=== Dataset content ===
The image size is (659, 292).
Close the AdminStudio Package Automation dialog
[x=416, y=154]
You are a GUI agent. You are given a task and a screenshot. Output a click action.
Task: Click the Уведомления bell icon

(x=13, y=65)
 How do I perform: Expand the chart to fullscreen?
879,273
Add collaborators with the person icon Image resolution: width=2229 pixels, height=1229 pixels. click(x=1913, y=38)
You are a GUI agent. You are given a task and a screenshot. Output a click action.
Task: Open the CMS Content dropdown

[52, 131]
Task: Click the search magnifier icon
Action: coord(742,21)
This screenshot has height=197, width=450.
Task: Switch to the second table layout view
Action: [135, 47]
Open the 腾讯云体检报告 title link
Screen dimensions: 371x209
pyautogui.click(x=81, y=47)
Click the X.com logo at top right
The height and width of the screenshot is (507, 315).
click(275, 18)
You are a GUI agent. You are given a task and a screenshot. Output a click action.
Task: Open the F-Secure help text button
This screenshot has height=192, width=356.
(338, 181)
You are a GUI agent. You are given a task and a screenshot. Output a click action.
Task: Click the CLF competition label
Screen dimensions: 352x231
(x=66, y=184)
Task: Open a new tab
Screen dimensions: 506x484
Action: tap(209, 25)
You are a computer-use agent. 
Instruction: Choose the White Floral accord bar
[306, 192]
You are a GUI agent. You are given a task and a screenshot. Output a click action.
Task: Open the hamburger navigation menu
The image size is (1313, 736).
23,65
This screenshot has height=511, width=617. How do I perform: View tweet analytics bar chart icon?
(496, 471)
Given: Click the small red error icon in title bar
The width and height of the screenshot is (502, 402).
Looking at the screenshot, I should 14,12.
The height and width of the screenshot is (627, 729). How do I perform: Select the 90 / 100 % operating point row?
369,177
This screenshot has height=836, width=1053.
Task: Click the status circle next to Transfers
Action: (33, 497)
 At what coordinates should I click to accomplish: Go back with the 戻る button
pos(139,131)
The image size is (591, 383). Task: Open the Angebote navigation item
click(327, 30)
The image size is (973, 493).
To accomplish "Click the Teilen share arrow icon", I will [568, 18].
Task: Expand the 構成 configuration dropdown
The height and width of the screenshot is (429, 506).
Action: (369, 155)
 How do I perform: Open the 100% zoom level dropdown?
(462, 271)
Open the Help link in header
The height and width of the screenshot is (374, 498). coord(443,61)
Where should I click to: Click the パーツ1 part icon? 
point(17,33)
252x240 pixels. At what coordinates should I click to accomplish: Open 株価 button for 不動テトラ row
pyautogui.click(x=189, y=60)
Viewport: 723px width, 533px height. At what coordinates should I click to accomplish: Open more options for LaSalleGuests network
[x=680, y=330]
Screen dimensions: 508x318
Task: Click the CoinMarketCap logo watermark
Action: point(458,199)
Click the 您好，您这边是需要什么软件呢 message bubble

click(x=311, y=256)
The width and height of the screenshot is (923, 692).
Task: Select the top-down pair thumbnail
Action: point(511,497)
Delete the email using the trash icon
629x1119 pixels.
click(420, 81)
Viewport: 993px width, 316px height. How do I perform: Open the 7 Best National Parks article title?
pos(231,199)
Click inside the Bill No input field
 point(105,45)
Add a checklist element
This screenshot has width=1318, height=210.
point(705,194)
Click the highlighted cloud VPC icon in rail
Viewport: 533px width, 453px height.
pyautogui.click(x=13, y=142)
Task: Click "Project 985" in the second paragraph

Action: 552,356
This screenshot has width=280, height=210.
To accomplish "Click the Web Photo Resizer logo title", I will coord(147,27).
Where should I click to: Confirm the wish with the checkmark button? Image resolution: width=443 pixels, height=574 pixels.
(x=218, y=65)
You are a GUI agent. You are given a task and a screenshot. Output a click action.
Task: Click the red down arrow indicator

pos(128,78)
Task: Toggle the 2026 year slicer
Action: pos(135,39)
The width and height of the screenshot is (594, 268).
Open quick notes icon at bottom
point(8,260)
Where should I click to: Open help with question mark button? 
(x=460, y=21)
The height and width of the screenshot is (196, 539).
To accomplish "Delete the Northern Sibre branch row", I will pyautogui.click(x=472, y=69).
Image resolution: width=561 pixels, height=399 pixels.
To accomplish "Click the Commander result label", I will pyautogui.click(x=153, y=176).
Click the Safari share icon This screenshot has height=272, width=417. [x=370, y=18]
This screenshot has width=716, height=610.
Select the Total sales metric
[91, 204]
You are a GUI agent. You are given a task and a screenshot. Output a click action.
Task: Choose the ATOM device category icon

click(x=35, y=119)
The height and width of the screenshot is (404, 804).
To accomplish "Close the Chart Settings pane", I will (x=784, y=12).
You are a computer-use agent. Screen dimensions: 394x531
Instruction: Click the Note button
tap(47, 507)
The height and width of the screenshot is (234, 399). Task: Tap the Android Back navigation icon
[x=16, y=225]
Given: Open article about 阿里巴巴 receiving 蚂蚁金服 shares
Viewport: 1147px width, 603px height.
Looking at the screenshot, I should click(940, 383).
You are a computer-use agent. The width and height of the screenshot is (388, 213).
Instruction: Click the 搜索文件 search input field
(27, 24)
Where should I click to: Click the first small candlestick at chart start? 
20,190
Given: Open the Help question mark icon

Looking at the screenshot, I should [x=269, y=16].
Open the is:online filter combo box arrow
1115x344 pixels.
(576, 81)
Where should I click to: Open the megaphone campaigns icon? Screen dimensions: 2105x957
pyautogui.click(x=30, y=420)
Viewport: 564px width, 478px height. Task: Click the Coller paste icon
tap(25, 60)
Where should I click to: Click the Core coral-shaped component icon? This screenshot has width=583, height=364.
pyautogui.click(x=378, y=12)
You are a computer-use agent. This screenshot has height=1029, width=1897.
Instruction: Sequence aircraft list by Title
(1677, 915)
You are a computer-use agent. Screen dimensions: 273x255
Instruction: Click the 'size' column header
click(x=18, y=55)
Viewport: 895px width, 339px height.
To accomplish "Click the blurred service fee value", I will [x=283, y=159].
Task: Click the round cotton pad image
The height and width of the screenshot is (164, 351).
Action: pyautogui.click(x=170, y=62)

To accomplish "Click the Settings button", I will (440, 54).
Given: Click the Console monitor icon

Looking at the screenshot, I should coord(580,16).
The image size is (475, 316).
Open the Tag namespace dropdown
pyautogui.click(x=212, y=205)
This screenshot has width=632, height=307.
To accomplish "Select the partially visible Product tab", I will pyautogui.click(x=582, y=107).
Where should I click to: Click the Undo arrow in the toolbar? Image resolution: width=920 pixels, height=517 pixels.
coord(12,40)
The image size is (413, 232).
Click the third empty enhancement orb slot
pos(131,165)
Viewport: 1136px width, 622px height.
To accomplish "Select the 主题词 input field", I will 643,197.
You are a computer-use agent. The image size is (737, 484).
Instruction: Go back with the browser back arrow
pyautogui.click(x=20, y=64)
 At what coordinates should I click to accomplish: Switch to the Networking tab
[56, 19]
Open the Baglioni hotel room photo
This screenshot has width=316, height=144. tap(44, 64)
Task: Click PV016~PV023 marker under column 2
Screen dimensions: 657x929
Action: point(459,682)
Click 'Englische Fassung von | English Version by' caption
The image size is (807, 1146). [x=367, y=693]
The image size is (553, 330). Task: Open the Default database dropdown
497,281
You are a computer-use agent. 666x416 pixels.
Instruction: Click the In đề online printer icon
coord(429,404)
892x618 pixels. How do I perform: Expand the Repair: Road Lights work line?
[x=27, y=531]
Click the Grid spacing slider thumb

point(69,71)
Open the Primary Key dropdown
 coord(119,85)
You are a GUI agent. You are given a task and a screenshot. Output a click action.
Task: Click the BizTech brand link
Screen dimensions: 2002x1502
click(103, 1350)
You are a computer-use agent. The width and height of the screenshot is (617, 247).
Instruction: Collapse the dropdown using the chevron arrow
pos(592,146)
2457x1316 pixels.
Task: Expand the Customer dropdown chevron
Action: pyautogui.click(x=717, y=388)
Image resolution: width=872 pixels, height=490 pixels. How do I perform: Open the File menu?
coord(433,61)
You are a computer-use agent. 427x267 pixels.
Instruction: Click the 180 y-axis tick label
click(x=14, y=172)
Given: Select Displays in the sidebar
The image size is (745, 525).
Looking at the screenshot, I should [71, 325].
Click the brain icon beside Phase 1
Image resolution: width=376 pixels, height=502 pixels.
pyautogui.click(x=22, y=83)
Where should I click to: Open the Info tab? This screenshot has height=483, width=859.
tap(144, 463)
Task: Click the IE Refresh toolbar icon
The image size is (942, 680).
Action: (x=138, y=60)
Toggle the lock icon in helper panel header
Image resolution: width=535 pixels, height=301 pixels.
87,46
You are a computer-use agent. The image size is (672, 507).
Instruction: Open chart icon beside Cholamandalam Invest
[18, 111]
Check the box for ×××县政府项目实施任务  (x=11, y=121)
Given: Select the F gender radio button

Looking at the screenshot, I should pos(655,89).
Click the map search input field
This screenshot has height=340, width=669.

=== Work to complete ===
Please write out the records above word for word, starting at the line that contains "Given: Open the Help question mark icon" and ending at the line that contains "coord(12,40)", with both of those lines included.

=== Full response ===
Given: Open the Help question mark icon

Looking at the screenshot, I should [x=269, y=16].
Open the is:online filter combo box arrow
1115x344 pixels.
(576, 81)
Where should I click to: Open the megaphone campaigns icon? Screen dimensions: 2105x957
pyautogui.click(x=30, y=420)
Viewport: 564px width, 478px height. Task: Click the Coller paste icon
tap(25, 60)
Where should I click to: Click the Core coral-shaped component icon? This screenshot has width=583, height=364.
pyautogui.click(x=378, y=12)
You are a computer-use agent. This screenshot has height=1029, width=1897.
Instruction: Sequence aircraft list by Title
(1677, 915)
You are a computer-use agent. Screen dimensions: 273x255
Instruction: Click the 'size' column header
click(x=18, y=55)
Viewport: 895px width, 339px height.
To accomplish "Click the blurred service fee value", I will [x=283, y=159].
Task: Click the round cotton pad image
The height and width of the screenshot is (164, 351).
Action: pyautogui.click(x=170, y=62)

To accomplish "Click the Settings button", I will (440, 54).
Given: Click the Console monitor icon

Looking at the screenshot, I should coord(580,16).
The image size is (475, 316).
Open the Tag namespace dropdown
pyautogui.click(x=212, y=205)
This screenshot has width=632, height=307.
To accomplish "Select the partially visible Product tab", I will pyautogui.click(x=582, y=107).
Where should I click to: Click the Undo arrow in the toolbar? Image resolution: width=920 pixels, height=517 pixels.
coord(12,40)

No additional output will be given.